Exercise goal.
In the data, rewrite the lines starting with the line with "Given: Click the 关闭 button in the dialog" and going on through the line with "should pyautogui.click(x=663, y=379).", substituting "popup" for "dialog" and keeping everything else unchanged. Give only those lines, and leave the pictures out.

Provided data.
* Start *

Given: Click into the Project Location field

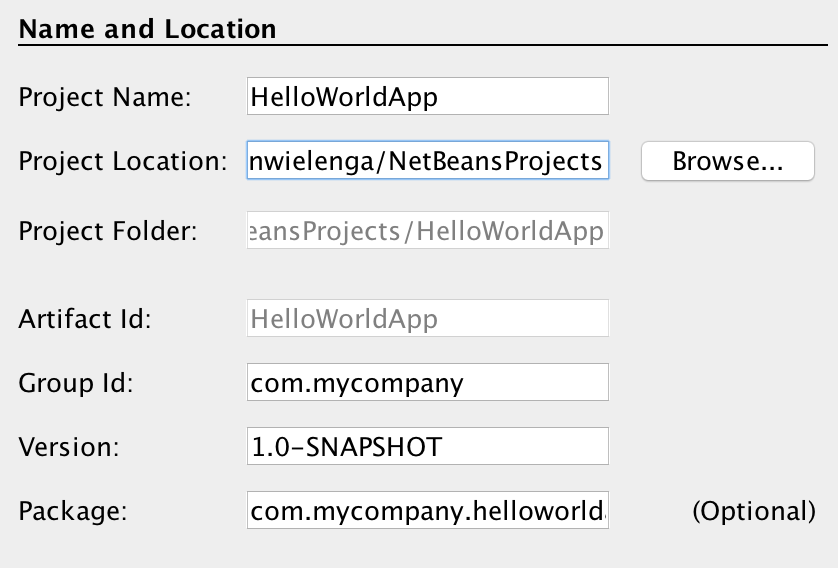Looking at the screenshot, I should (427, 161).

* End *
* Start *

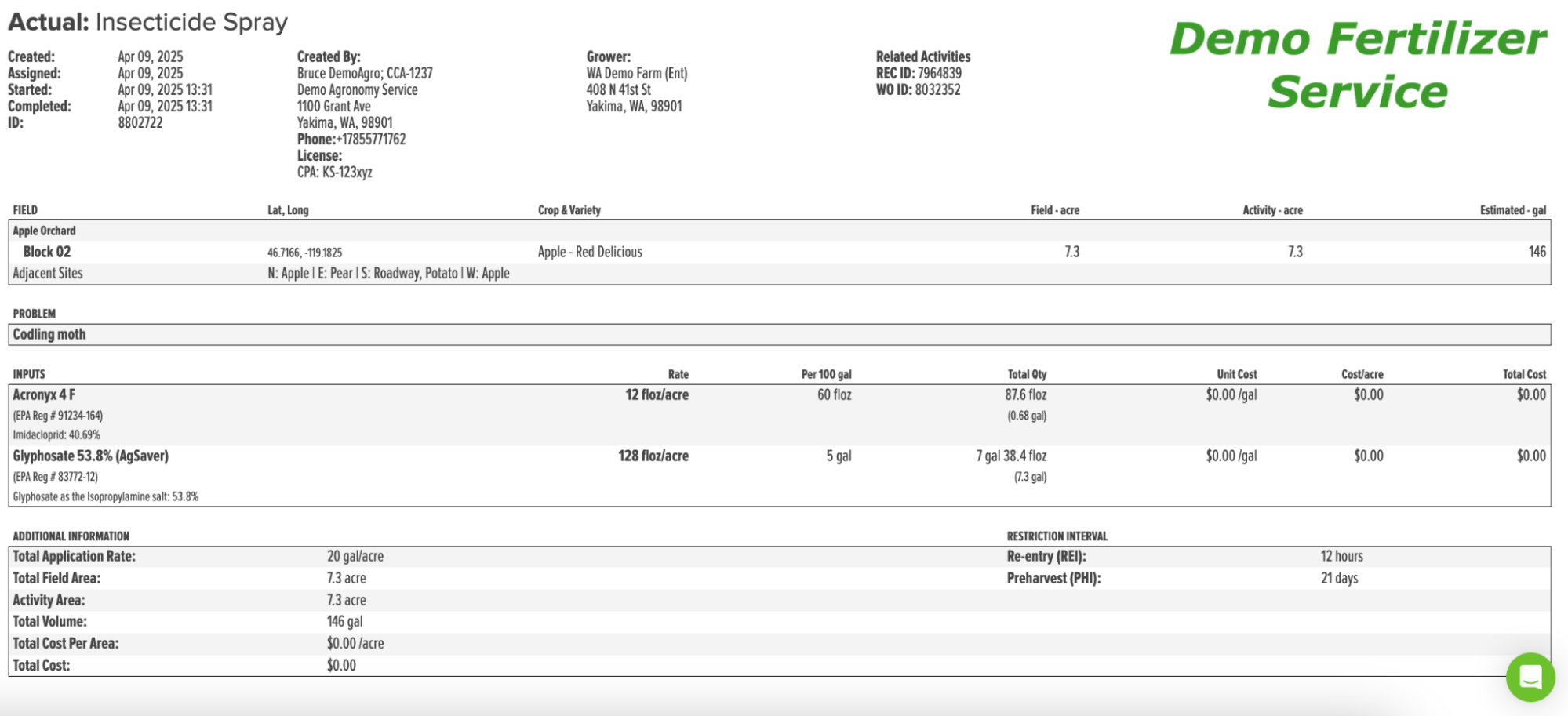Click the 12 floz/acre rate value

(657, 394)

* End *
* Start *

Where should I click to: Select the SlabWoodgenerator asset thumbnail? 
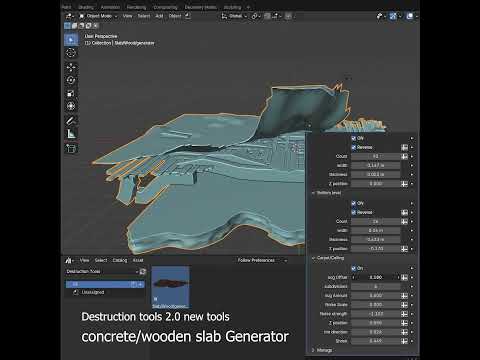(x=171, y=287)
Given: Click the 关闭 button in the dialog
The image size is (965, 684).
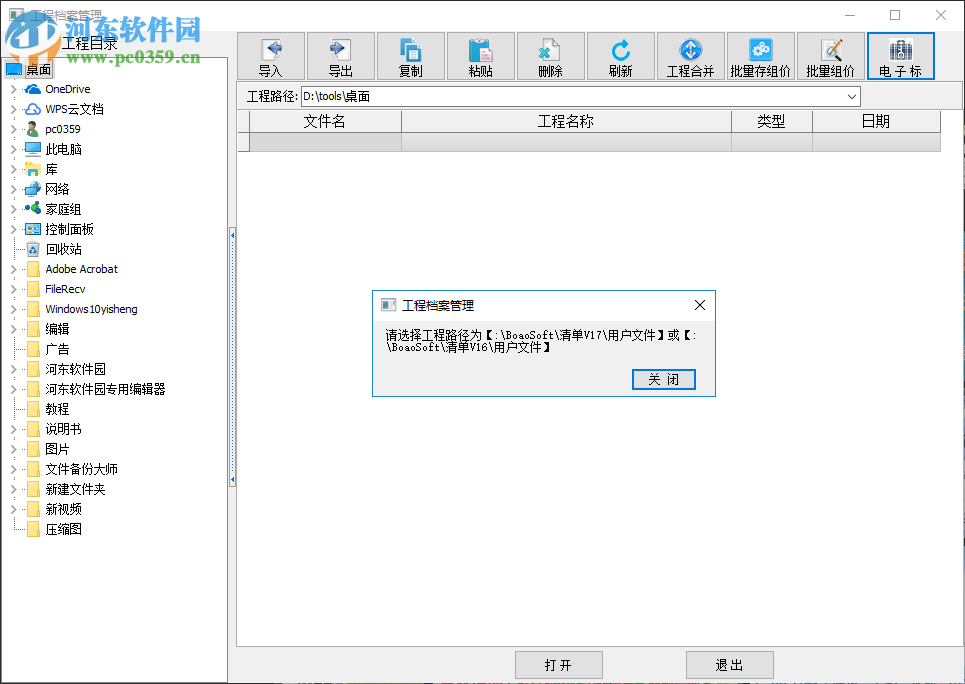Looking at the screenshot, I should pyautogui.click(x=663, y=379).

* End *

Problem solution.
Given: Click the 关闭 button in the popup
The image size is (965, 684).
Looking at the screenshot, I should pyautogui.click(x=663, y=379).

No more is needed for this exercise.